### Work task
A word-for-word transcript of the closing lines is required: from the one with "Click the upload arrow icon for Lottie JSON" through the final line of the data.

### Stored data entries
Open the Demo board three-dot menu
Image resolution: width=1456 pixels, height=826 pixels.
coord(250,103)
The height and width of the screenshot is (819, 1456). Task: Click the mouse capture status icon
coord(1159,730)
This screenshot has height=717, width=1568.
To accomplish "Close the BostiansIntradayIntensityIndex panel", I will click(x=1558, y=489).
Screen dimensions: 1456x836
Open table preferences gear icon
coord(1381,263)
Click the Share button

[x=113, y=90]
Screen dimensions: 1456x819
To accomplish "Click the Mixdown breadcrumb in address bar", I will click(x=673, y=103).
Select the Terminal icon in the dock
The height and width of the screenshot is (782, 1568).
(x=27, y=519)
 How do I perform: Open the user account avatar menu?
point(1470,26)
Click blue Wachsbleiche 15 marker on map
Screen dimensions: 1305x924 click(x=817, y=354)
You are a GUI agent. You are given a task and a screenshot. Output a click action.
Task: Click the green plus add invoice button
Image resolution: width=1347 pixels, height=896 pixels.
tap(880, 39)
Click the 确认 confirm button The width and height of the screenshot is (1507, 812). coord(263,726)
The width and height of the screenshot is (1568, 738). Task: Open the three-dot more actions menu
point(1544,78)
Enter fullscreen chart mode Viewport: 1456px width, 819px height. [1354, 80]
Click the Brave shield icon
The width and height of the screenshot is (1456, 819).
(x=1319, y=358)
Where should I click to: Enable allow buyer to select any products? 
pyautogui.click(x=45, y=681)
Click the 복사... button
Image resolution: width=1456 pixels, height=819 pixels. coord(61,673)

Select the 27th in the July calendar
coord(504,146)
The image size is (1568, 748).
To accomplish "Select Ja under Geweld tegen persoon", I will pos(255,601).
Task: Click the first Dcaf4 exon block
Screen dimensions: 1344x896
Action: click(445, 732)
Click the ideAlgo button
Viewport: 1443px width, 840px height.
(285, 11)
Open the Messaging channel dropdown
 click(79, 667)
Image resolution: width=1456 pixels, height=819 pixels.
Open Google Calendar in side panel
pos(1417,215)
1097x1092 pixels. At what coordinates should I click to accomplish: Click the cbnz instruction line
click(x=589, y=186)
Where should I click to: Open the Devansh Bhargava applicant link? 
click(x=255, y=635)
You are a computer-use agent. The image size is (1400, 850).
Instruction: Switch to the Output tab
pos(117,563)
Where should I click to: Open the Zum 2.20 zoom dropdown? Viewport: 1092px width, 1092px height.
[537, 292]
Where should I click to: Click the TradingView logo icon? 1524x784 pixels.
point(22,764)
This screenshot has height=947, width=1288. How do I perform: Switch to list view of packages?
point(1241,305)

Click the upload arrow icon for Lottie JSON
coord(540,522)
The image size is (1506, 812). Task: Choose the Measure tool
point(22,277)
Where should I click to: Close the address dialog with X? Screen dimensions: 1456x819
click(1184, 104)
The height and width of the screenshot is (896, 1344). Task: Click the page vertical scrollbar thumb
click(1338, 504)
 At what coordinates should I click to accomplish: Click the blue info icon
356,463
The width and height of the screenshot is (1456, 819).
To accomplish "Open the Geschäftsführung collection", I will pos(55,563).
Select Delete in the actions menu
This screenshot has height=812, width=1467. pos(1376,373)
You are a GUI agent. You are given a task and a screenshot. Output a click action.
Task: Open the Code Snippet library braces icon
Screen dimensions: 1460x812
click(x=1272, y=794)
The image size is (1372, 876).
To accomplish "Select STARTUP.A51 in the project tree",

### Response for this exercise
Click the upload arrow icon for Lottie JSON
coord(540,522)
The image size is (1506, 812). Task: Choose the Measure tool
point(22,277)
Where should I click to: Close the address dialog with X? Screen dimensions: 1456x819
click(1184, 104)
The height and width of the screenshot is (896, 1344). Task: Click the page vertical scrollbar thumb
click(1338, 504)
 At what coordinates should I click to accomplish: Click the blue info icon
356,463
The width and height of the screenshot is (1456, 819).
To accomplish "Open the Geschäftsführung collection", I will pos(55,563).
Select Delete in the actions menu
This screenshot has height=812, width=1467. pos(1376,373)
You are a GUI agent. You are given a task and a screenshot. Output a click action.
Task: Open the Code Snippet library braces icon
Screen dimensions: 1460x812
click(x=1272, y=794)
The image size is (1372, 876).
To accomplish "Select STARTUP.A51 in the project tree",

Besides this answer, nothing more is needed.